Sunday, February 26, 2006

Reconstruction or Liberation

Several years ago I was watching Jesse Jackson speak about one of his protesting experiences, and he transitioned into a patented poetic preaching rhythm, and quoted some version of Romans 12:1, saying that his trip to jail was offering himself a living sacrifice. By doing so, he could deliver people from oppression like Moses did the children of Israel out of Egypt. For how crazy that was, many people not knowing the Bible could be drawn in by such serious perversion of Scripture. Many years ago someone signed me up for a subscription to The New American, the magazine associated with the John Birch society. I was 25 and I had truly never heard of either John Birch or The New American. I agreed with some of what the magazine had to say, but for the most part, it just made me angry. I never renewed my subscription when it came time to pay for it. It's easy enough to get angry on my own without getting something sent that could get me mad all the time. Like many of you, I've found both a far right and a far left in this country. I can identify with both those groups more easily than I do with the middle. However, I don't agree with either of them.

The furthest right politically has a reconstructionist world view and the furthest left has a liberation one. Reconstruction says that we can bring in the kingdom of God on this earth through enacting something as close as possible to the Old Testament law. Liberation says that we can bring in the kingdom through progressive social policies that would liberate the poor and oppressed. Both focus on injustice. The first says we bring in the kingdom with enforced morality. The second says that we set up God's throne by giving the poor a fair shake. Both of them involve an allegorial intepretation of the Bible. Both of them allegorize the literal, thousand year reign of Christ on earth, a position called amillennialism. With both views, Jesus brings in the kingdom, but He does it spiritually through his agents on this earth. Reconstructionism has very conservative ambassadors and liberation theology has extremely liberal representatives.
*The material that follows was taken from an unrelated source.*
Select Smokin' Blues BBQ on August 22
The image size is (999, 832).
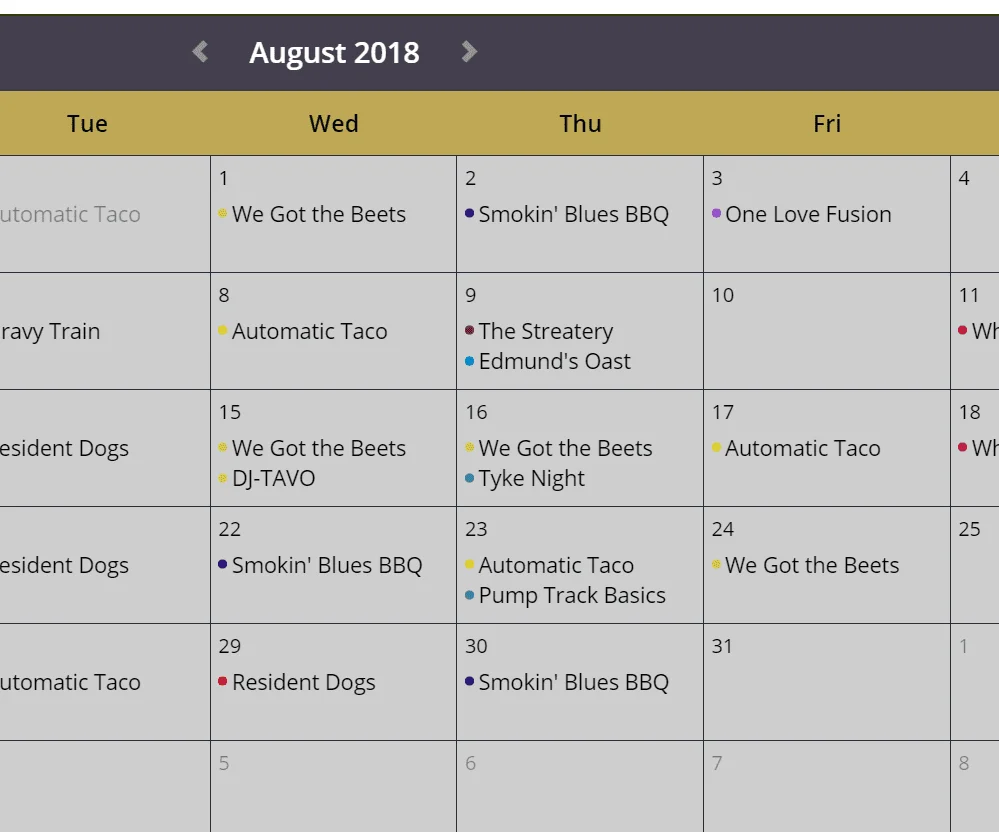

Both of these thoughts have seeped into modern thinking in churches. Churches attempt to reform people through their standards or they try to change them by giving them things. The Bible is clear, however, that Jesus Christ, the Messiah, will set up a literal, physical kingdom on this earth. He will end the problems of poverty, injustice, and unrighteousness. Scripture contains lots of great teaching on the kingdom, but a wonderful synopsis of His kingdom comes in Isaiah 11:1-9. Jesus wants to rule and reign in people's lives today spiritually in prospect of a future physical kingdom on this earth. The changes people covet will actually come through the powerful transformation of Jesus Christ, first in the soul and then physically. He will completely change societal structure, reconstruction, and liberate everyone from their former oppressed condition. Until then, let's keep marching to Zion.